Normalizing files for sentence count


 
Thread Tools Search this Thread
Special Forums UNIX Desktop Questions & Answers Normalizing files for sentence count
# 1  
Old 11-23-2012
Normalizing files for sentence count

I have files with many different formats and breaks in odd places. now I want to normalize them to be able to count the sentence in each file

1: I want to count the sentences is they finish with ! . ?
2: but I don't want it to count if there is no space after the Full stop. e.g. S.O.L

I have the following line but don't know how to make it work with second condition

Code:
FILES="basic/*"
for X in $FILES
do
	name=$(basename $X) 
	sed -n -e ":a" -e "$ s/\n/ /gp;N;b a" $X| tr '\. ' '\n '| tr '\? ' '\n '|tr '\! ' '\n '| grep -v "^[[:blank:]]*$" | wc -l > count/${name}
done

can someone please help me in this regards?:Smilie
# 2  
Old 11-23-2012
I am translating your requirement to mean count all of the . ! and ? characters in a file.
This is part of what it means to find sentences. It will have problems, ex.: in text with numbers that have decimals in them. And sentences that end in an ellipsis.... < that is one! Neat. I made a self-referential sentence.

Code:
awk '{ total+=gsub(/[\.\?\!]/,"", $0); next}
END{print "total sentences=",total} ' somefile.txt

You have to decide on the correctness of your approach, based on your data.
This User Gave Thanks to jim mcnamara For This Post:
# 3  
Old 11-23-2012
Thank you very much for the code
I have to break the files into sentence per line as well and dont want it to divide the lines if there is a word or number of the "." so i have to know how to identify it.
can you explain this bit please?
Quote:
,"", $0)
# 4  
Old 11-23-2012
$0 represents the whole record. Below is the syntax of gsub function:-
Code:
gsub(regexp, replacement, target)

The gsub function returns the number of substitutions made.
This User Gave Thanks to Yoda For This Post:
# 5  
Old 11-23-2012
The normal way of doing this is to change spaces and tabs to newlines and then count the number of lines that end in ., !, and ?.
Code:
tr '[ \t]' '\n' file|grep -c '[.!?]$'

This User Gave Thanks to Don Cragun For This Post:
# 6  
Old 11-24-2012
Hi.
Quote:
Originally Posted by A-V
... I have to break the files into sentence per line as well and dont want it to divide the lines if there is a word or number of the "." ...
I have been looking at the topic of processing English sentence lately. Here is a demonstration of a perl script to place sentences on separate lines (minimal version):
Code:
#!/usr/bin/env bash

# @(#) s1	Demonstrate minimal English sentence separation.

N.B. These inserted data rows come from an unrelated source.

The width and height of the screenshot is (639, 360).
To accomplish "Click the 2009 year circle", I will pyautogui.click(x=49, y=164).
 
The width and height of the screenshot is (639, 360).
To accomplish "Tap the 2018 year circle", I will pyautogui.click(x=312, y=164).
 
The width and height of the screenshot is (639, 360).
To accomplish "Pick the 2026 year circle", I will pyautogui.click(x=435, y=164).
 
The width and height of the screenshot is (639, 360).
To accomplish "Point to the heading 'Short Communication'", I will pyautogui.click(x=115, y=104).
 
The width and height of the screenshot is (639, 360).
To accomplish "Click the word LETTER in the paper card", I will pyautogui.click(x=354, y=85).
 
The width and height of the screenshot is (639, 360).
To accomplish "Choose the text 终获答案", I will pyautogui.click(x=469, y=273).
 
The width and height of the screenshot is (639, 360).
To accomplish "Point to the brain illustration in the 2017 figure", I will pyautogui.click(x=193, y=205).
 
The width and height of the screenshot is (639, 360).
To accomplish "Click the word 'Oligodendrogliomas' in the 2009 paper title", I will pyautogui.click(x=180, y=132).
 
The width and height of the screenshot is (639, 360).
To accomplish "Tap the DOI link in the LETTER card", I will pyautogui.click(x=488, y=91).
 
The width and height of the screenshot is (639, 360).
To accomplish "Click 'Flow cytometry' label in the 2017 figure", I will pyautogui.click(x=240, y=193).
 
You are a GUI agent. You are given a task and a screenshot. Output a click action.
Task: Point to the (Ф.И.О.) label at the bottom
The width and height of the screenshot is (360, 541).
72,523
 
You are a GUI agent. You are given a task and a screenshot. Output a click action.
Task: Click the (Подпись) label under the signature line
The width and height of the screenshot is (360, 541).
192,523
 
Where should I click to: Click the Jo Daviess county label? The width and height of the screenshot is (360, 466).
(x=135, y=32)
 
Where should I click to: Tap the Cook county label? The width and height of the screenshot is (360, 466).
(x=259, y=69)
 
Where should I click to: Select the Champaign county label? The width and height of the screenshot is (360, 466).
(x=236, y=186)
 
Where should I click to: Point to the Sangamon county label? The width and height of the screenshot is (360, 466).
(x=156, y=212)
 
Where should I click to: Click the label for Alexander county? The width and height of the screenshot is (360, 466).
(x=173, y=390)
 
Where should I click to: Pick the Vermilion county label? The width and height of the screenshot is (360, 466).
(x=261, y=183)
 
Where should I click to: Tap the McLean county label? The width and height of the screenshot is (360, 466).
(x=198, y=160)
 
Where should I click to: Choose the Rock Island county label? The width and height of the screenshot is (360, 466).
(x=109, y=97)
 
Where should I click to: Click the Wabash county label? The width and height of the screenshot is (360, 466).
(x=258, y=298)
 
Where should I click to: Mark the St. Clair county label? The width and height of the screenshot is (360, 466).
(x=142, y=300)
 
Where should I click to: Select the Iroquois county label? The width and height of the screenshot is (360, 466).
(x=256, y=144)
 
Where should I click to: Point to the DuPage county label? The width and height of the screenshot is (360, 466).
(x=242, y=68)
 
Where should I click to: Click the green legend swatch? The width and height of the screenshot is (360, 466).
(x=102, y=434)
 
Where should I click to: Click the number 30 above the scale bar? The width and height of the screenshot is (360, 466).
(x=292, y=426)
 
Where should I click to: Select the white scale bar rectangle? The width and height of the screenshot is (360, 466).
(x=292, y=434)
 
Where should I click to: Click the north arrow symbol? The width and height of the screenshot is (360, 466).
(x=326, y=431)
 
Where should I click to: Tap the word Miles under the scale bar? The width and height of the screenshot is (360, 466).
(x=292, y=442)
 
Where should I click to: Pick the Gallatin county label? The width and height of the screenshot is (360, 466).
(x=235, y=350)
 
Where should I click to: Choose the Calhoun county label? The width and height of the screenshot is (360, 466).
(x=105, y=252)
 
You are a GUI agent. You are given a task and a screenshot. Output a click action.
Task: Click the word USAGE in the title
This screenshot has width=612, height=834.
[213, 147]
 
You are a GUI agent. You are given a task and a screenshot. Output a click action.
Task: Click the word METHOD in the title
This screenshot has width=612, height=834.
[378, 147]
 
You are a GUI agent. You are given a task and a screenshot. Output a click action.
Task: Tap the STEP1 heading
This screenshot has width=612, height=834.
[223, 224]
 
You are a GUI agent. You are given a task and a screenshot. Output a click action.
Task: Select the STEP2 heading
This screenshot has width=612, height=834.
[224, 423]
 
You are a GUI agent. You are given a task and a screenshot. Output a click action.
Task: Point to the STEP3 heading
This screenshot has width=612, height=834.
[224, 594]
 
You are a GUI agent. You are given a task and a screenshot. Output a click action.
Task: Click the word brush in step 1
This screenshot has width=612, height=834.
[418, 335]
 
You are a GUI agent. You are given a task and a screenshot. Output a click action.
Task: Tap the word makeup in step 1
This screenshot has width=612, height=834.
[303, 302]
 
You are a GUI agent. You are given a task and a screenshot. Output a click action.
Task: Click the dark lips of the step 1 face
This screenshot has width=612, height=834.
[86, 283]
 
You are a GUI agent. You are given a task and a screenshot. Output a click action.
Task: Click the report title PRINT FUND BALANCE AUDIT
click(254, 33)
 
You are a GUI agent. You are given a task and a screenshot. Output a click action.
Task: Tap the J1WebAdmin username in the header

# Utility functions: print-as-echo, print-line-with-visual-space, debug.
# export PATH="/usr/local/bin:/usr/bin:/bin"
pe() { for _i;do printf "%s" "$_i";done; printf "\n"; }
pl() { pe;pe "-----" ;pe "$*"; }
db() { ( printf " db, ";for _i;do printf "%s" "$_i";done;printf "\n" ) >&2 ; }
db() { : ; }
C=$HOME/bin/context && [ -f $C ] && $C perl divepm 

pl " Perl modules:"
divepm -q --input=minimal-sese

FILE=${1-data5}

pl " Input data file $FILE:"
cat $FILE

pl " Results:"
./minimal-sese -d $FILE

exit 0

producing:
Code:
% ./s1

Environment: LC_ALL = C, LANG = C
(Versions displayed with local utility "version")
OS, ker|rel, machine: Linux, 2.6.26-2-amd64, x86_64
Distribution        : Debian GNU/Linux 5.0.8 (lenny) 
bash GNU bash 3.2.39
perl 5.10.0
divepm (local) 1.2

-----
 Perl modules:
 1.04	strict
 1.06	warnings
 0.03	Perl6::Slurp
 0.25	Lingua::EN::Sentence

-----
 Input data file data5:
Now is the time
for all good men
to come to the aid
of their country.
Gobble, gobble.
Mr. Erickson said to Dr.
Olson, "Pi is approximated by 3.1415, that's S.O.P.". The AAA
came out to change my tire!  Isn't that great?

-----
 Results:
1) Now is the time
for all good men
to come to the aid
of their country.
Now is the time for all good men to come to the aid of their country.
2) Gobble, gobble.
Gobble, gobble.
3) Mr. Erickson said to Dr.
Olson, "Pi is approximated by 3.1415, that's S.O.P.".
Mr. Erickson said to Dr. Olson, "Pi is approximated by 3.1415, that's S.O.P.".
4) The AAA
came out to change my tire!
The AAA came out to change my tire!
5) Isn't that great?
Isn't that great?

The file uploaded needs to be copied to file minimal-sese and then made executable. The perl module Lingua/EN/Sentence.pm may be available in your repository. Otherwise it needs to be copied from the URL noted in the script comments.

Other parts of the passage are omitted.